Paul Colize aime bien ses deux personnages, la juge Emma Toussaint et son greffier Fabrice Collet. Le duo incarne un savoureux Cosy Crime, la dernière production d’un écrivain touche à tout.
On dit qu’elle est la meilleure juge d’instruction de Bruxelles. On dit aussi qu’elle est un peu barrée et no-limit. C’est ce qui fait son charme. Enfin, c’est comme ça que la voit son bras-droit, Fabrice Collet. Au point de subir toutes les bizarreries de sa patronne sans broncher, comme sa façon de parler. « Qu’il aille se faire voir, accouche, le salopard… » Quand on lui confie cette « affaire délicate », comme la lui présente Émile Lerminiaux, le procureur du Roi, elle devine que c’est un cadeau empoisonné.
Tanguy Anselme, 45 ans, ou plutôt sa majesté Tanguy Anselme, avocat bouffi d’orgueil, a été retrouvé mort l’année d’avant, dans la nuit du 7 au 8 novembre 2022. Le corps était dans un petit village de Belgique, la voiture garée dans le centre de Mille, à plus de 280 kilomètres. Il y a aussi un baveux spécialisé dans la criminalité financière. Cest un bel imbroglio. Et pas vraiment le rayon de la juge et du greffier. D’autant qu’ils sont débordés. Mais Emma Toussaint a réponse à tout et explique à son subordonné qui s’interroge tout autant qu’il s’inquiète : « Parce que nous sommes les meilleurs », lui rétorque-t-elle, avec son aplomb habituel.
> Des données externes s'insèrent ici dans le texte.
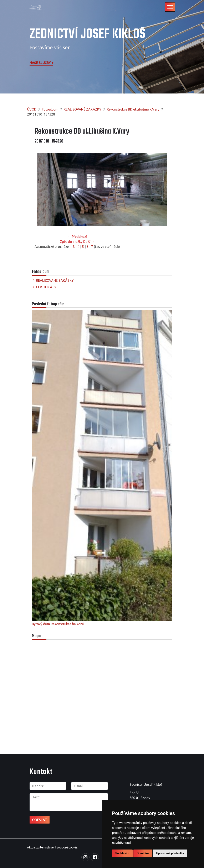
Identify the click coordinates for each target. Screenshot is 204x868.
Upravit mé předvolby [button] (170, 853)
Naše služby (42, 62)
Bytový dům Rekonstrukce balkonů (58, 624)
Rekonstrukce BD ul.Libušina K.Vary (133, 109)
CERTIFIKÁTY (46, 287)
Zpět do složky (71, 242)
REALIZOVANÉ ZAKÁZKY (82, 109)
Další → (89, 242)
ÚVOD (32, 109)
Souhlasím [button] (122, 853)
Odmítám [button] (143, 853)
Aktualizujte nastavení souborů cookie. (52, 847)
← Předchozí (77, 237)
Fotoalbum (50, 109)
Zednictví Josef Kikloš (87, 34)
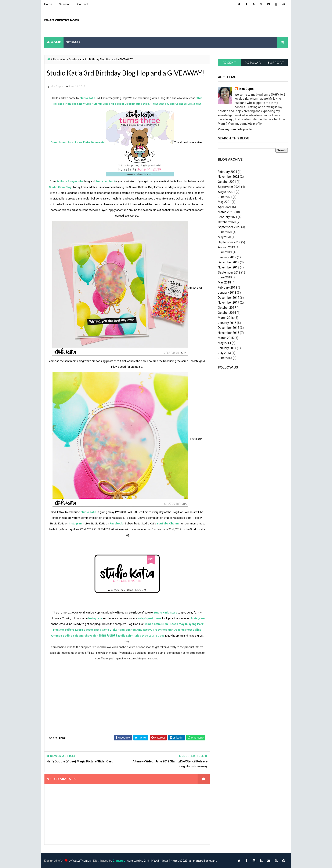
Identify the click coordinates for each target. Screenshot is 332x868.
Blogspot (119, 860)
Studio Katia (87, 98)
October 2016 (227, 313)
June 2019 (225, 252)
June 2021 (225, 197)
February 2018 (227, 287)
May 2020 (224, 237)
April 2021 (225, 207)
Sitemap (65, 4)
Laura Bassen (84, 629)
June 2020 (225, 232)
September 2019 (229, 242)
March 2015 (226, 338)
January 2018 (227, 292)
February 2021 (227, 217)
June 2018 (225, 277)
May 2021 (224, 202)
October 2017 (227, 308)
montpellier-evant (205, 860)
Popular (253, 62)
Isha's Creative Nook (62, 20)
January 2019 (227, 257)
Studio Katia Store (165, 613)
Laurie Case (157, 636)
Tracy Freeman (163, 629)
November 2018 (228, 268)
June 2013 (225, 358)
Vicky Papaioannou (122, 629)
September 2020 (229, 227)
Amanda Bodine (61, 636)
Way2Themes (82, 860)
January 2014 (227, 348)
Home (48, 4)
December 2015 (228, 328)
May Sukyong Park (191, 624)
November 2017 (228, 303)
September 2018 (229, 273)
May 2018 (224, 282)
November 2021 (228, 177)
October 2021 (227, 182)
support (276, 62)
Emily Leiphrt (127, 636)
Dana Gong (102, 629)
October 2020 (227, 222)
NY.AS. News (160, 860)
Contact (82, 4)
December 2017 (228, 298)
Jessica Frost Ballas (188, 629)
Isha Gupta (108, 635)
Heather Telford (64, 629)
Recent (229, 62)
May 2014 (224, 343)
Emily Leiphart (105, 181)
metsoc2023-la (181, 860)
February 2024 (227, 172)
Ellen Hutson (170, 624)
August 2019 (226, 247)
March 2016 (226, 318)
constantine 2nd (138, 860)
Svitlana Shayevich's (70, 181)
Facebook (116, 523)
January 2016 (227, 323)
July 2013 (224, 353)
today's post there (149, 618)
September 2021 (229, 187)
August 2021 (226, 192)
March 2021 (226, 212)
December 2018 (228, 262)
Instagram (76, 523)
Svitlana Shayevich (85, 636)
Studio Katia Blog (60, 187)
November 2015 (228, 333)
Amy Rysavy (144, 629)
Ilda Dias (142, 636)
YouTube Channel (168, 523)
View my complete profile (235, 129)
Alors, la voilà lancée au pas de charge. Elle réalise également que la justice s’est réveillée parce que la famille du défunt, lassée du peu d’avancée de l’enquête, avait engagé Marc Dauzier, un enquêteur privé français, « la cinquantaine ventrue, le cheveu rare le charme d’un ouvre-boîte », afin de faire avancer le dossier. De quoi piquer la susceptibilité des confrères belges. D’autant que le Marlowe gaulois a bel et bien levé quelques lièvres comme les opérations clandestines du défunt. Un peu plus gore, le rapport d’autopsie indique notamment qu’une pièce de 5 francs suisse était coincée dans la gorge de l’avocat. Un détail d’importance. Alors, tope- là ! Un check avec son greffier et en dépit de ses réticences initiales, Emma Toussaint est ferrée par l’intrigue.
On apprendra que l’avocat a, comme il se doit, une femme et une maîtresse dévouée, Olga Nikolaïevna, marchande d’art de son métier. En réalité, Monique Vermeulen de son nom de jeune fille. Moins exotique, fausse princesse, mais vraie épouse d’un homme d’affaires russe. Madame Anselme, quant à elle, a déjà repris son nom de jeune fille, nettement plus classieux, Marie Christine de Clermoy. Elle reçoit la justice dans un salon immaculé, et non sans montrer un léger agacement. Elle se présente flanquée de son conseiller, Bernard Dumont. Un monsieur très présent constate la juge qui surnomme immédiatement l’épouse « Diana Krall », pour sa ressemblance avec la chanteuse de jazz. Vous pouvez compter sur Emma Toussaint pour ne pas se laisser balader. Malgré des soucis personnels avec son fils, le seul être qui a le don de la laisser bouche cousue, elle va mener tambour battant cette enquête jusqu’à sa résolution.
Paul Colize prend un malin plaisir à nous raconter cette histoire. Le ton est léger, gentiment insolent, mais la recette du Cosy Crime est bel et bien maîtrisée. Avec en prime, une pointe d’humour belge comme on l’aime.
« Le Meurtre de la Rue Blanche » de Paul Colize, Éditions Hervé Chopin, 320 pages, 19,50 euros.